Qual è il vero vantaggio per un brand che sceglie la vostra proposta?
«Invece di targettizzare una persona in proximity e raggiungerla in real time, abbiamo pensato a qualcosa di diverso. Perché abbiamo rintracciato un limite nel mercato. Quando un utente viene inserito in un target attraverso i dati che esprime interagendo con i contenuti, si riesce solo a capire se quest’ultimo è un lettore di un sito o meno, qual è il suo comportamento online, cosa gli piace e di cosa si interessa. Facciamo l’esempio di un appassionato di calcio: se un brand che vuole vendere scarpe da calcio dovesse riconoscere questo utente su un sito sportivo, potrebbe trattarsi di un tifoso che ama guardare le partite e leggere della sua squadra o di un potenziale giocatore. Se questo brand inviasse la sua inserzione a entrambi perderebbe la metà dell’investimento. Se, invece, sapesse che ogni mercoledì sera l’utente in questione è localizzato per un’ora al campetto, allora è potenzialmente un acquirente e il brand ottimizzerebbe i suoi investimenti. Inoltre, siamo in grado di utilizzare l’historical location per fare smart targeting, considerando anche i luoghi frequentati in passato».
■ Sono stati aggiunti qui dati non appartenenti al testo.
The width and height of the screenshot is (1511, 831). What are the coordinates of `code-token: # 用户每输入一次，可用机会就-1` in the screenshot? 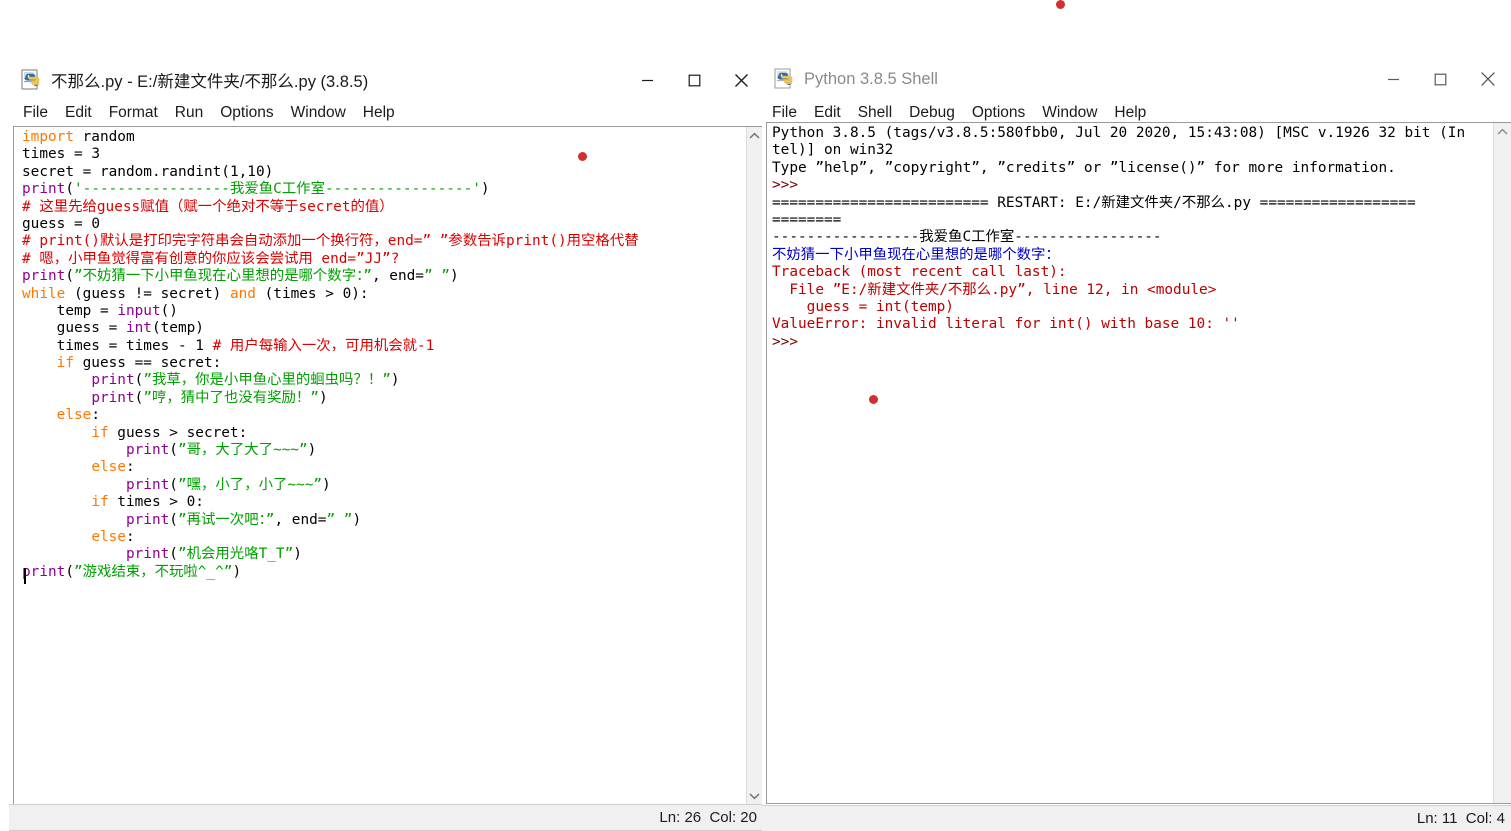 It's located at (324, 346).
Quali obiettivi strategici riuscite a raggiungere?
«Le campagne che riusciamo a consegnare sono molto varie, anche a livello di obiettivi. Siamo orientati alle performance, ma utilizziamo approcci diversi: possiamo operare live per portare l’utente in un negozio o a un evento, ma possiamo anche condurre l’utente all’acquisto, misurando, poi, l’instore traffic e l’uplift, ovvero quante volte è tornato in negozio o l’aumento delle vendite, ad esempio, di un punto vendita di una catena di gdo».
Si parla tanto di cross device. Offrite campagne di questo tipo?
«Riusciamo a riconoscere l’utente su più device grazie a una tecnologia che individua i dispositivi connessi alla stessa rete wifi. Siamo in grado, attraverso i behaviour, di capire se un device è condiviso. Come per esempio il tablet di casa, utilizzato da mamma, papà e figli. In quel caso ci basiamo su un targeting definito sui contenuti per capire a chi ci stiamo rivolgendo».
Avete lavorato sul campo italiano?
«Giriamo campagne internazionali in tutta la regione Emea, e l’Italia ne è spesso coinvolta. È una nazione molto ricettiva a livello di targeting e dati, e dopo Uk e Francia la più sviluppata su mobile».
Un guidizio sulla prima parte del 2016 per la vostra società?
«Abbiamo effettuato il rebranding, da Blis Media a Blis, pochi mesi fa. Nello stesso periodo abbiamo annunciato un round di finanziamento da 25 milioni di dollari, a cui ha partecipato anche Unilever, e abbiamo aperto una sede a New York».